Quieting the Mind

Most of us would agree that happiness is one of the most elusive of human emotions. This is true in large part because happiness, like everything in life, is transitory – it cannot be maintained indefinitely, and is always, inevitably replaced by sadness or loss. That is the nature of life. Nothing lasts forever – everything has a beginning, a middle and an end.

What we seek when we meditate or journal or engage in other contemplative activities is not happiness; it is meaning. Meaning allows us to feel a sense of connectedness even in the face of terrible tragedy and pain. When we look for meaning in our circumstances, we move beyond the transitory and illusive nature of emotion and experience authenticity. We move beyond ego, into the realm of the soul.

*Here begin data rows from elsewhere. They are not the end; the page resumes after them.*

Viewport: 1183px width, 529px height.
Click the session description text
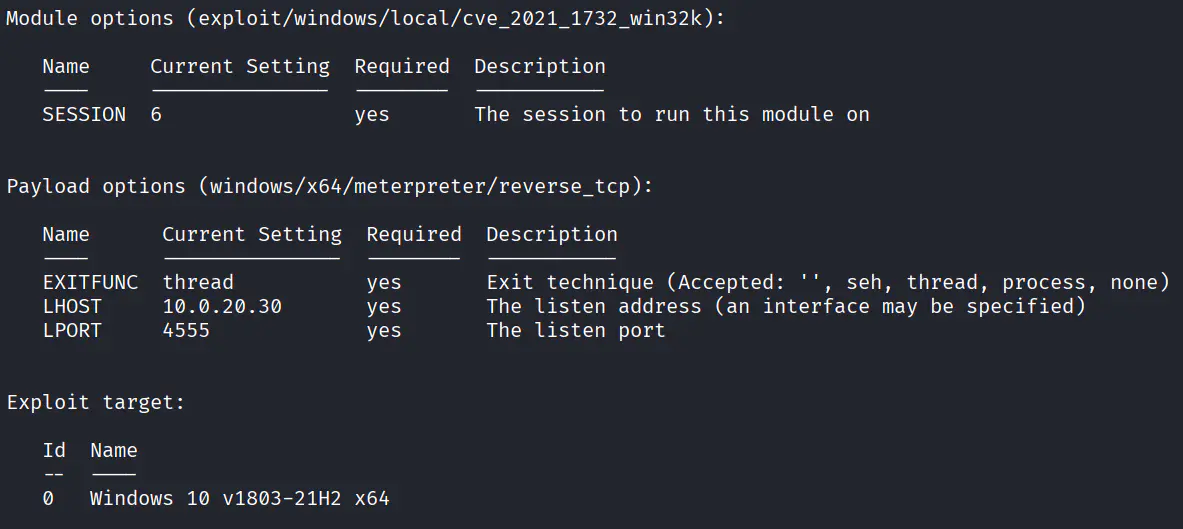pyautogui.click(x=671, y=115)
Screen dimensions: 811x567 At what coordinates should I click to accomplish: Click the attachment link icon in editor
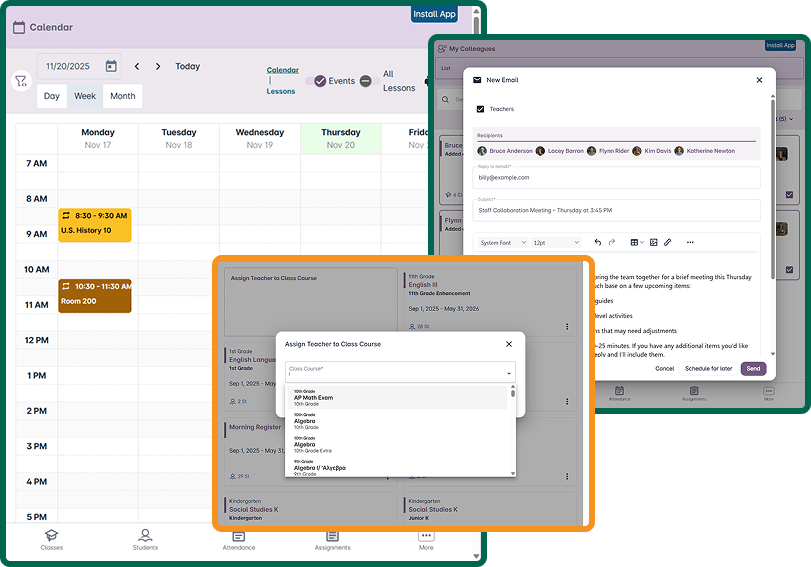pos(667,242)
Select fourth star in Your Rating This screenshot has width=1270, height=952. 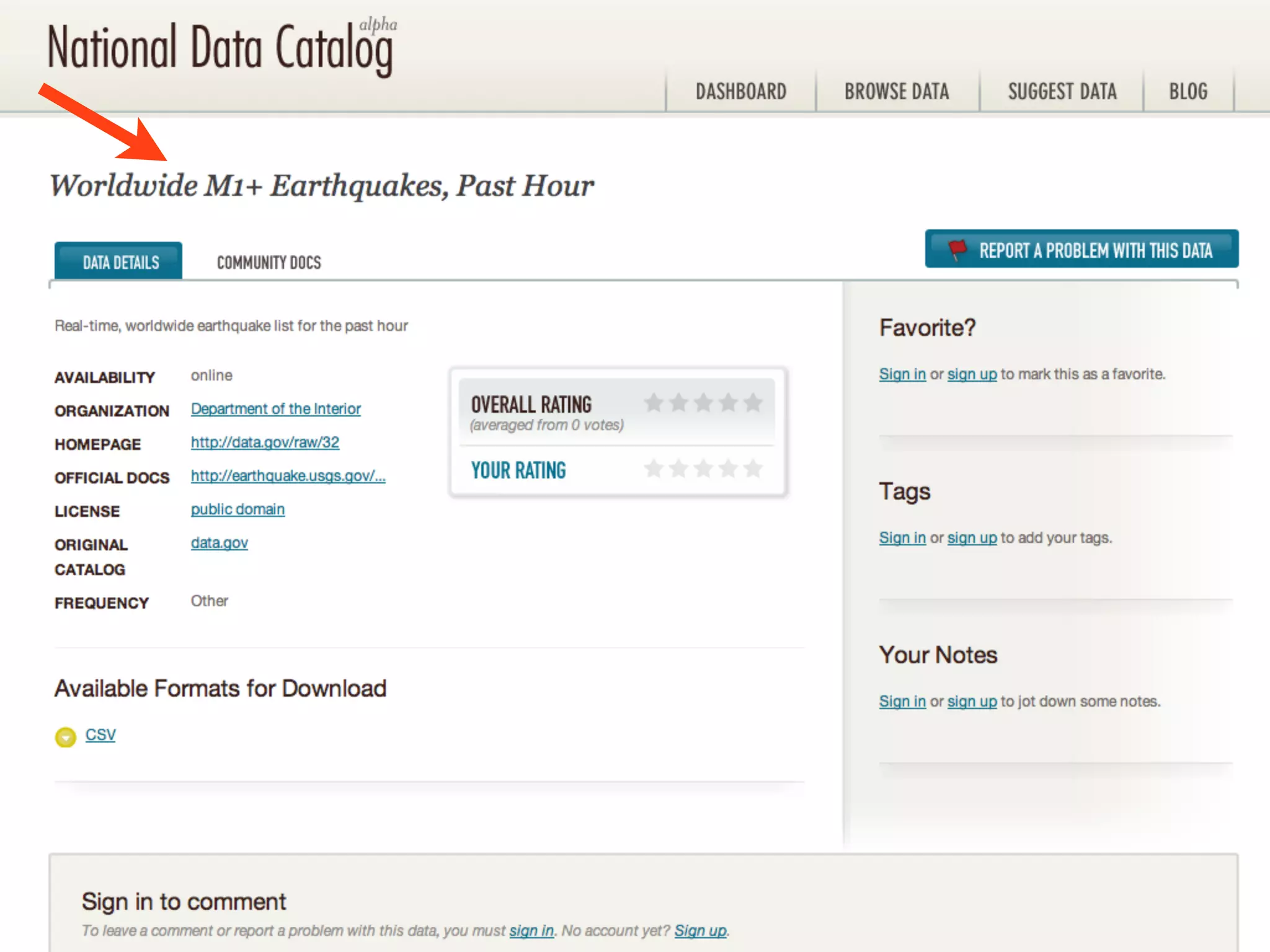tap(728, 469)
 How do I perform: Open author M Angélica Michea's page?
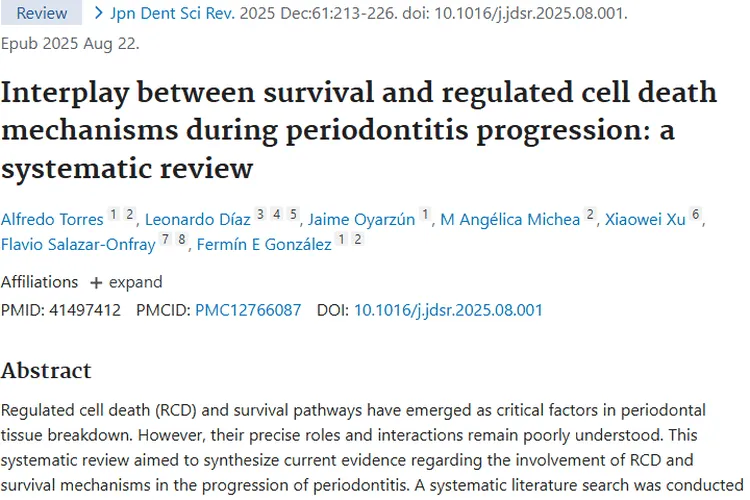pyautogui.click(x=510, y=219)
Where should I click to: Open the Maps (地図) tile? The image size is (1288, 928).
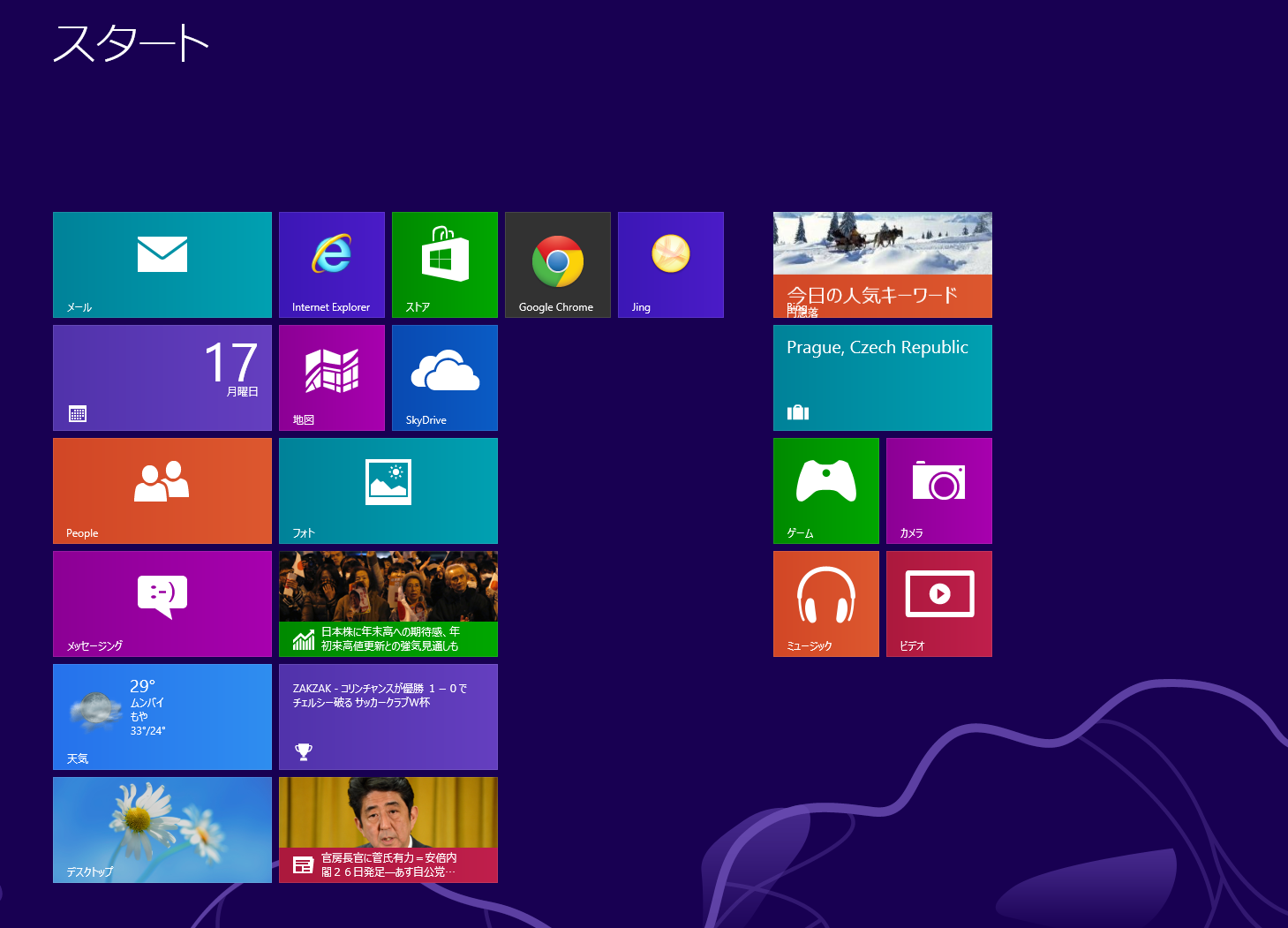332,378
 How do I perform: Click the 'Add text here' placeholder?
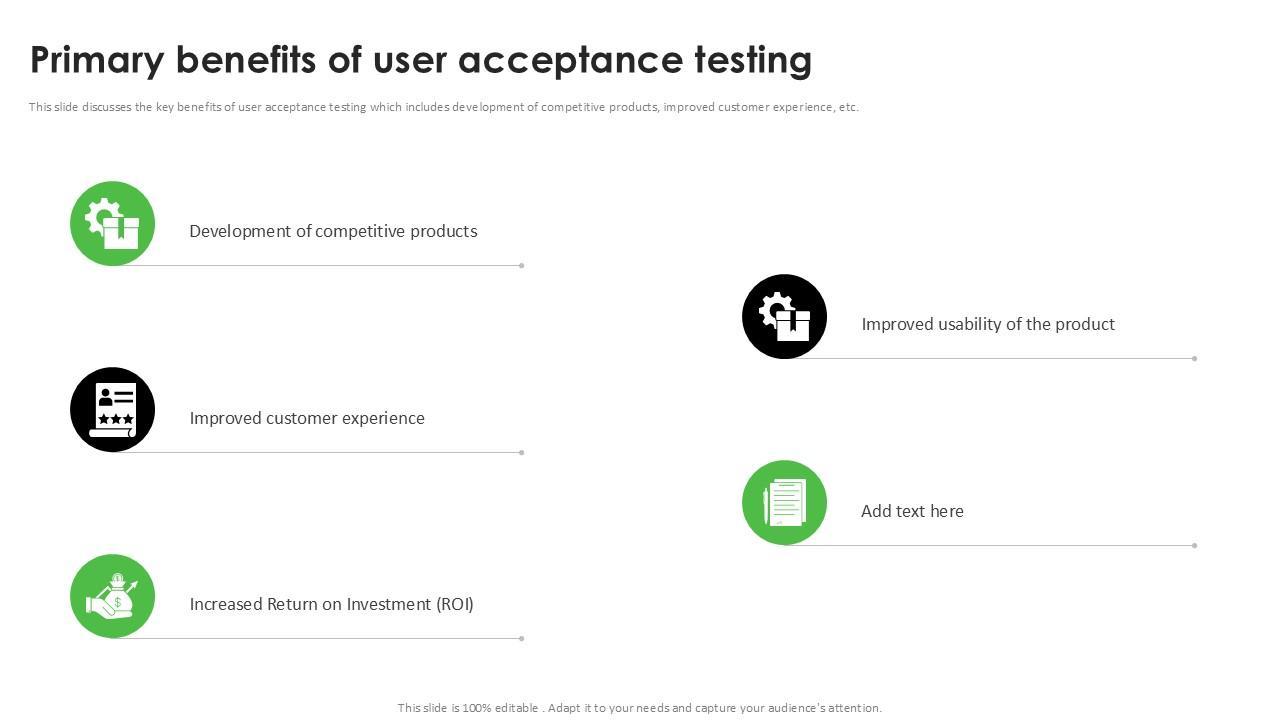(912, 511)
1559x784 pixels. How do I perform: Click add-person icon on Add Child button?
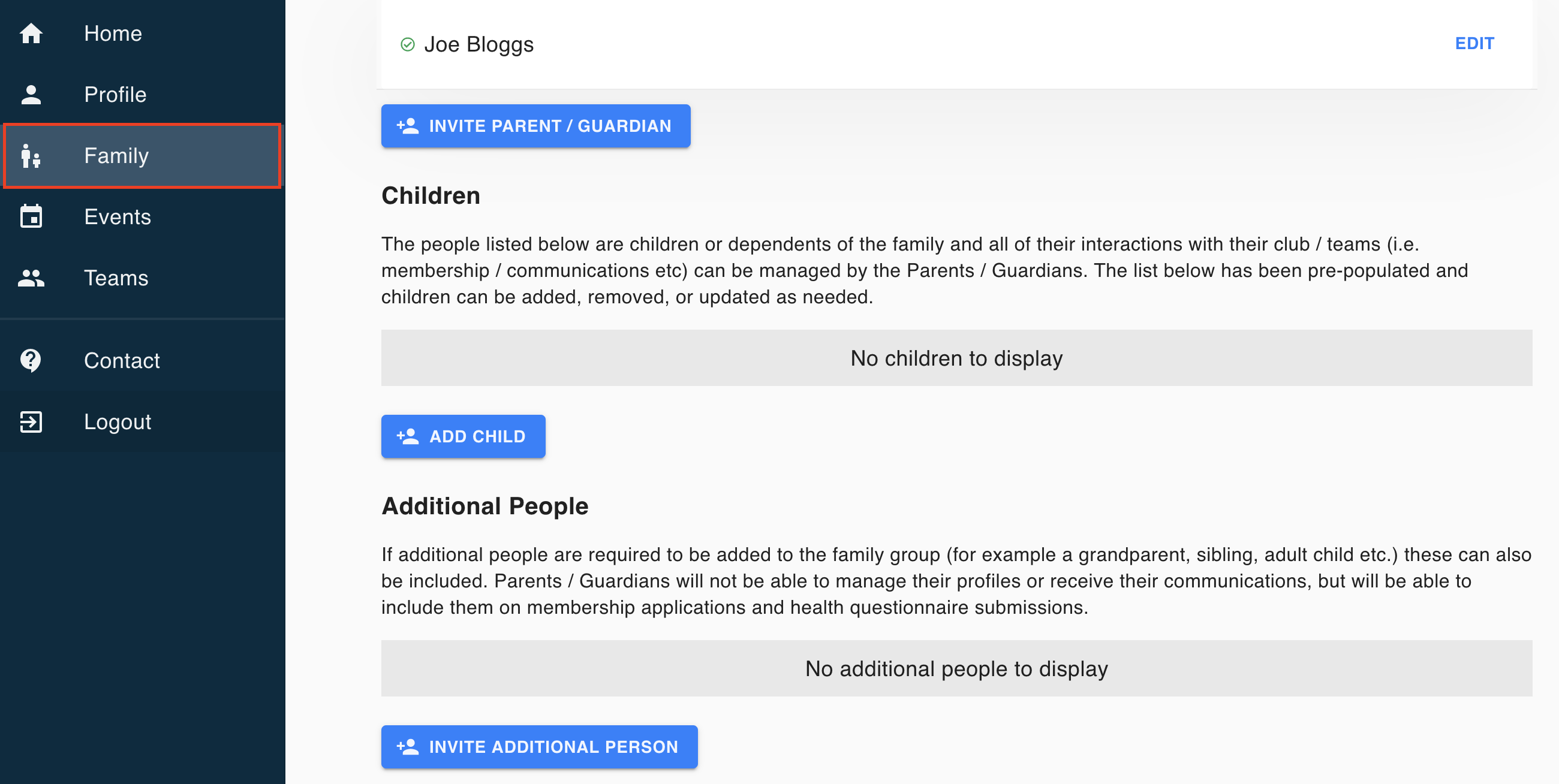click(x=408, y=436)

According to John Robson, meditation is the process of “working towards creating a quiet,still inner space. It is the technique that enables us to become aware of how we think…an essential step for fostering awareness at deeper levels and connecting with our higher mind.” Interactive journaling, especially when combined with a simple meditative practice, is an exceptionally effective tool for helping us to see and understand how we relate to the world. When we journal, we see with new eyes, hear our inner voice more clearly, and become intuitively more aware of important avenues for change.

It is never too late to turn on the light. …..When you flip the switch in that attic, it doesn’t matter whether its been dark for ten minutes, ten years or ten decades. The light still illuminates the room and banishes the murkiness, letting you see the things you couldn’t see before.”